Abstrak: Artikel ini mengeksplorasi pemikiran sufistik Nashruddin Hodja
dengan fokus kajian terhadap pesan-pesan moral dan spiritual yang
terkandung di dalam sastra hikayat jenaka. Hodja mengimplementasikan
amalan tasawuf dalam sastra jenaka untuk mengedukasi masyarakat serta
mengkritik penguasa yang zalim pada saat invasi Mongol abad ke 13 M di
Turki. Sumber data primer dalam penelitian ini adalah buku karya Hodja
yang dialih bahasakan ke dalam bahasa Inggris berjudul The Turkish
Jester or The Pleasantries of Cogia Nasr Eddin Effendi pada tahun 1884.

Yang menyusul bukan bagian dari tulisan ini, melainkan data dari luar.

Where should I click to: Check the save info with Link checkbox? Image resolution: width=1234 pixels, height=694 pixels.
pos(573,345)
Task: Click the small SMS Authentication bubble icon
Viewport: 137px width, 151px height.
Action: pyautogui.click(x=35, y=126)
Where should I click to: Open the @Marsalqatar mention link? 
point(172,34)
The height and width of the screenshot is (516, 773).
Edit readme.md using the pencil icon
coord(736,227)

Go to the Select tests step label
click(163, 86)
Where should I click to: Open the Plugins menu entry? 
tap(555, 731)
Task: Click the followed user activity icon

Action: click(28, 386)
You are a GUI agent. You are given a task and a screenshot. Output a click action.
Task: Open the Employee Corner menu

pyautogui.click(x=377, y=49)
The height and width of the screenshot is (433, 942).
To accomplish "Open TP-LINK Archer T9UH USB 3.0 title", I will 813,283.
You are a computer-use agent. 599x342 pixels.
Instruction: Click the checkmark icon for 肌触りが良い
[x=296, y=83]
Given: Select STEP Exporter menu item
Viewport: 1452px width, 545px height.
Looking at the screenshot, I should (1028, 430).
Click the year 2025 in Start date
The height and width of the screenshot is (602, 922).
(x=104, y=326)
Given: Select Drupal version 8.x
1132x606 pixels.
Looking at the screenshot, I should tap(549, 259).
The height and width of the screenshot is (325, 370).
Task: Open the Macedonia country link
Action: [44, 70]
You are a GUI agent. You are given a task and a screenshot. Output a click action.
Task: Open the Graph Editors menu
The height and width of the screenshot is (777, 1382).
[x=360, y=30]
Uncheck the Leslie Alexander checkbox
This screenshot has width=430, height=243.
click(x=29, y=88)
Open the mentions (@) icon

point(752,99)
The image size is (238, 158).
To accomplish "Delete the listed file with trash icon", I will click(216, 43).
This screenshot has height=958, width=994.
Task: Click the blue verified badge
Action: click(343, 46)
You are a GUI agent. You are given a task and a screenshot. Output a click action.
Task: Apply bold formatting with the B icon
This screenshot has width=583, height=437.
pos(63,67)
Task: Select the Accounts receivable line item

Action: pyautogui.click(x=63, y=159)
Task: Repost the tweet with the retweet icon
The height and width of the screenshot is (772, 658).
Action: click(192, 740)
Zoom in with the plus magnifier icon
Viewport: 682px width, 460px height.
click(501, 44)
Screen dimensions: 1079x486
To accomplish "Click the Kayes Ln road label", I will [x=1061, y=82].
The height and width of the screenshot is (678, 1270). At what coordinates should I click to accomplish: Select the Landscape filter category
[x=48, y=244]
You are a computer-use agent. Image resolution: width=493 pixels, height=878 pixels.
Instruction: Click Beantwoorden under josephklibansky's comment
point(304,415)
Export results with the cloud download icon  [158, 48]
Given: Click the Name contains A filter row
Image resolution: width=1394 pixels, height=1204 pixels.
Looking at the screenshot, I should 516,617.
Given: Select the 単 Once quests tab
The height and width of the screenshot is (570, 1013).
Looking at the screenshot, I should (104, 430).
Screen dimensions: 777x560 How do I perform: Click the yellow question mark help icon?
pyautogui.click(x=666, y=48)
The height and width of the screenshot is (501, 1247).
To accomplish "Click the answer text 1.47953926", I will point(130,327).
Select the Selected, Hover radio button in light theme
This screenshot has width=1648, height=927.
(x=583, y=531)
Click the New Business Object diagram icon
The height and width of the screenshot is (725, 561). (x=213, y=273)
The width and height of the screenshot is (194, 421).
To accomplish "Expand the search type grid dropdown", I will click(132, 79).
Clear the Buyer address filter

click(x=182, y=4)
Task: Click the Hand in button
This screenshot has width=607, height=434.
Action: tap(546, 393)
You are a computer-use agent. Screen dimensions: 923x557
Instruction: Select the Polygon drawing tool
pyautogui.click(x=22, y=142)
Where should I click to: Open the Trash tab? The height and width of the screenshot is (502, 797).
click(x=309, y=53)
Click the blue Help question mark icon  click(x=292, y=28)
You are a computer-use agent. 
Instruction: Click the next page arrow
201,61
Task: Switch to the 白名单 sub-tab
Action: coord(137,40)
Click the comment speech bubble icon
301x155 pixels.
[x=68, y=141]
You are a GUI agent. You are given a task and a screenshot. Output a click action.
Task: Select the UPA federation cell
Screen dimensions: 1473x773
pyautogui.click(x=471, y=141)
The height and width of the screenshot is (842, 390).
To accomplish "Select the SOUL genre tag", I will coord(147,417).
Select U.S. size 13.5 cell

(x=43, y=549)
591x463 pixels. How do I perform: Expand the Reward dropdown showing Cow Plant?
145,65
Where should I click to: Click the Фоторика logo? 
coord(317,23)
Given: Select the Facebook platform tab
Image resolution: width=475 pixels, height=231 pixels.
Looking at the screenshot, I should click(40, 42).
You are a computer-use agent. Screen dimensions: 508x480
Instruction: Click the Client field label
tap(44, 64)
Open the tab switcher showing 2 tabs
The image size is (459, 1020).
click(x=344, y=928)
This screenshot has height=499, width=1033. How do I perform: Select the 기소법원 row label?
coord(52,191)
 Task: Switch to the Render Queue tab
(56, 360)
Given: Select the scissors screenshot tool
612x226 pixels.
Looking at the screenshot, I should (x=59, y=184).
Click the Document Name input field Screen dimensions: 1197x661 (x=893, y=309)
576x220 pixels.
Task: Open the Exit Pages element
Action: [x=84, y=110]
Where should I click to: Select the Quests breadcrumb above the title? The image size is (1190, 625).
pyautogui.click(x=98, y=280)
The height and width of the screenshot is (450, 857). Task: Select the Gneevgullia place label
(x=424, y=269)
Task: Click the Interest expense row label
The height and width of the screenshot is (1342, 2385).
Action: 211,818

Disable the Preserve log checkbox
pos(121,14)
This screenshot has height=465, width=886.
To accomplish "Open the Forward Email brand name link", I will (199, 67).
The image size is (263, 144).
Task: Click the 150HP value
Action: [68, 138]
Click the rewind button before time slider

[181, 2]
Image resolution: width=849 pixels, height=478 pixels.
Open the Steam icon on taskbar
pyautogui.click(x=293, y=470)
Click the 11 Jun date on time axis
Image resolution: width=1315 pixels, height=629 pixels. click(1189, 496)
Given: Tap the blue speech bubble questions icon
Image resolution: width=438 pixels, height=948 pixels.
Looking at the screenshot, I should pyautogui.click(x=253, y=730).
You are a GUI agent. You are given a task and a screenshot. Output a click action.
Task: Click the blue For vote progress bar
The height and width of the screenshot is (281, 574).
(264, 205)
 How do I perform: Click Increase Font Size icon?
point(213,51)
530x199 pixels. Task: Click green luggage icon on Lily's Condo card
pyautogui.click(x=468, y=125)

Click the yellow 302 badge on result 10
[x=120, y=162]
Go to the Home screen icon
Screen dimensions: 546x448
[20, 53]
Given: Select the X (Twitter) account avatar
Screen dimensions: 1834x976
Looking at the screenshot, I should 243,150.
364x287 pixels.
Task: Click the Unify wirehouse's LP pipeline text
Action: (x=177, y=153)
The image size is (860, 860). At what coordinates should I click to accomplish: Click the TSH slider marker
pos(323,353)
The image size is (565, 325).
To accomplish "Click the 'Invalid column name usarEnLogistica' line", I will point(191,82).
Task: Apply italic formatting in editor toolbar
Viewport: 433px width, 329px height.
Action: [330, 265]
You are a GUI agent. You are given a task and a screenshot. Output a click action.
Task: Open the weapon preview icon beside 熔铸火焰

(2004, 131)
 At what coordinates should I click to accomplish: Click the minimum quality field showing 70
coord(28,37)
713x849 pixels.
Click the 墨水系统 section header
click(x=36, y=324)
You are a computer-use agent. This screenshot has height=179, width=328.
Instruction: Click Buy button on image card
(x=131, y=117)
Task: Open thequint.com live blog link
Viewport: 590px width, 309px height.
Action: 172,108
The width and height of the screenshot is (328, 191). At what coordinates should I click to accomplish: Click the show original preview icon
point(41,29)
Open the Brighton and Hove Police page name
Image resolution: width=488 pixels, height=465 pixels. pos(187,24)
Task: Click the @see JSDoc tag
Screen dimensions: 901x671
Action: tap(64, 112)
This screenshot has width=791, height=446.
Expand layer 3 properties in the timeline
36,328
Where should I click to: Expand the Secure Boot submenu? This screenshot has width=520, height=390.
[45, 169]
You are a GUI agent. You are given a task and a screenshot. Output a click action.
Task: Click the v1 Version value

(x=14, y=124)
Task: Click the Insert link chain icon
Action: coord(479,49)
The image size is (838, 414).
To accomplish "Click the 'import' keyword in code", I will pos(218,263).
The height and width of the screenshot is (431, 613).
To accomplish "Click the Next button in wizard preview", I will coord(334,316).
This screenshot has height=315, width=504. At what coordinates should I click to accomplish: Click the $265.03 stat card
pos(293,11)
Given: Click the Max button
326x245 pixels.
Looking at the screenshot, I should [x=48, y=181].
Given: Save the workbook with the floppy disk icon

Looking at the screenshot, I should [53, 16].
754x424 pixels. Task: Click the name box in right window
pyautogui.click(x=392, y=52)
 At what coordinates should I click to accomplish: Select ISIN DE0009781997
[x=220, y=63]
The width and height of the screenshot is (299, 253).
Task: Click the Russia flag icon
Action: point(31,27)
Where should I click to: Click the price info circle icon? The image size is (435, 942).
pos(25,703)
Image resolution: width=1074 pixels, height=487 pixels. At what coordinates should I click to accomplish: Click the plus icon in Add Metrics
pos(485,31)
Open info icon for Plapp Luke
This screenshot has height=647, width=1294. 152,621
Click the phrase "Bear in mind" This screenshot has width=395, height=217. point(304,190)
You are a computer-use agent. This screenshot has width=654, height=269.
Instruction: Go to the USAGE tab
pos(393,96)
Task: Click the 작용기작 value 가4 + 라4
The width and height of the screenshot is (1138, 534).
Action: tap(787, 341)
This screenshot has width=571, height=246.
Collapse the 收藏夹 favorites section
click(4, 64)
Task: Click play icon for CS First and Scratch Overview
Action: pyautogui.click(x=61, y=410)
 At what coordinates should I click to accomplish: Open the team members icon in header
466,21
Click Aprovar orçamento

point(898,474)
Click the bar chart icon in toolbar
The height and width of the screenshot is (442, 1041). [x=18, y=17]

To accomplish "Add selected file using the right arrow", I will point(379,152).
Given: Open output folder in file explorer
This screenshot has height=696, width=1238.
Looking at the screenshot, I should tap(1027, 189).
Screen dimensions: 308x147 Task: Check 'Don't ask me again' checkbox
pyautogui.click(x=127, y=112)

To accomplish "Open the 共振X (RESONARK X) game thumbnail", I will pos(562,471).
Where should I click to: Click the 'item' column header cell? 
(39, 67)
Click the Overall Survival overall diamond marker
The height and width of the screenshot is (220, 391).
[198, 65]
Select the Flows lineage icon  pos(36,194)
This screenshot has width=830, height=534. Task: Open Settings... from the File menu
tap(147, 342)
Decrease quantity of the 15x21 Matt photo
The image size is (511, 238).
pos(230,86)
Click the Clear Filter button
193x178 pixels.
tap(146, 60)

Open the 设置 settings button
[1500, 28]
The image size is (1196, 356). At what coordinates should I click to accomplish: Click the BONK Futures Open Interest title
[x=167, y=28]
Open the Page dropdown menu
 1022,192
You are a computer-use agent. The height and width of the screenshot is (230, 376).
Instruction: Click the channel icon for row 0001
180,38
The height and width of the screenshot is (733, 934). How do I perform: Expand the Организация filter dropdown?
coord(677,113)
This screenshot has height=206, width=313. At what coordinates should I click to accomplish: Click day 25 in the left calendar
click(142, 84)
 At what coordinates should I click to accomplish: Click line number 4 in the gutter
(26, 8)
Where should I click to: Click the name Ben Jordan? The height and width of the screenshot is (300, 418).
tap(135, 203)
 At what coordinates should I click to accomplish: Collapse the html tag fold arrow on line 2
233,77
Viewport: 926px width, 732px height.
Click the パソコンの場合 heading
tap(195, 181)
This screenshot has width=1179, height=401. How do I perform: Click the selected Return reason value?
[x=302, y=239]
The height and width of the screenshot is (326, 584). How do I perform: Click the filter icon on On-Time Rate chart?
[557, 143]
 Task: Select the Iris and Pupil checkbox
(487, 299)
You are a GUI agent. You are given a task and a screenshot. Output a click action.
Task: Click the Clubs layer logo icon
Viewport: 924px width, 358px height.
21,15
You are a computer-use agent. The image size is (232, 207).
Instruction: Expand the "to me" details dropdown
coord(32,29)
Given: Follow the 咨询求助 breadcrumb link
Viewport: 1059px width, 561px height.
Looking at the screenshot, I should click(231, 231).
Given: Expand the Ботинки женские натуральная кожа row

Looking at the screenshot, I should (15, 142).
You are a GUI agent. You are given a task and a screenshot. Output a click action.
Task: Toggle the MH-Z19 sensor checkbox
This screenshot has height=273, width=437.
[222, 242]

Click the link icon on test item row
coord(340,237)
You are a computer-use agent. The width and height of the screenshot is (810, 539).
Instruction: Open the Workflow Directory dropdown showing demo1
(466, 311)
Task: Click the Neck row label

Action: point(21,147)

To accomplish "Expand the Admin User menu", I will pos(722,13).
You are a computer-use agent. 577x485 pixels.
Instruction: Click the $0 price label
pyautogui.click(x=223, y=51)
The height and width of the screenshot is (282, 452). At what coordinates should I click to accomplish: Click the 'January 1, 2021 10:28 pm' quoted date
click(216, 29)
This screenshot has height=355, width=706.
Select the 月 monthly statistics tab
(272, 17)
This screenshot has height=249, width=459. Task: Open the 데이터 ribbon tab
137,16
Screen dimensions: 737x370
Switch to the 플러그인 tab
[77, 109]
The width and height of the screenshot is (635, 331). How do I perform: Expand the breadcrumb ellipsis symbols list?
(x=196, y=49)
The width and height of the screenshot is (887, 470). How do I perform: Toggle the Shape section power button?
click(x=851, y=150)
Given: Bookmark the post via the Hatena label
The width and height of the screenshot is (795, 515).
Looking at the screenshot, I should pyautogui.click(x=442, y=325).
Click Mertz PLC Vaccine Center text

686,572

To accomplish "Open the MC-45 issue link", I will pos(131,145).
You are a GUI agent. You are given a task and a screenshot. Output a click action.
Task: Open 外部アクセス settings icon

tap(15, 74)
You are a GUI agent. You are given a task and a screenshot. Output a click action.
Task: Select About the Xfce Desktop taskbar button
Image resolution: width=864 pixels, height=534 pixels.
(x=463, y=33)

Peneliti menggunakan metode kualitatif yang dianalisis menggunakan
pendekatan hermeneutika Schleirmacher yaitu interpretasi gramatikal dan
interpretasi psikologis. Hasil penelitian ini menunjukkan bahwa Hodja
memiliki pemikiran sufistik Sunni ditinjau dari teks dan psikologisnya.
Topik-topik yang diangkat adalah sikap manusia terhadap Tuhan, etika
manusia secara individual dan sosial. Model tasawuf Hodja menjadi
pendekatan baru dalam tasawuf yaitu mensucikan jiwa dan membina
akhlak dengan nuansa jenaka esoterik.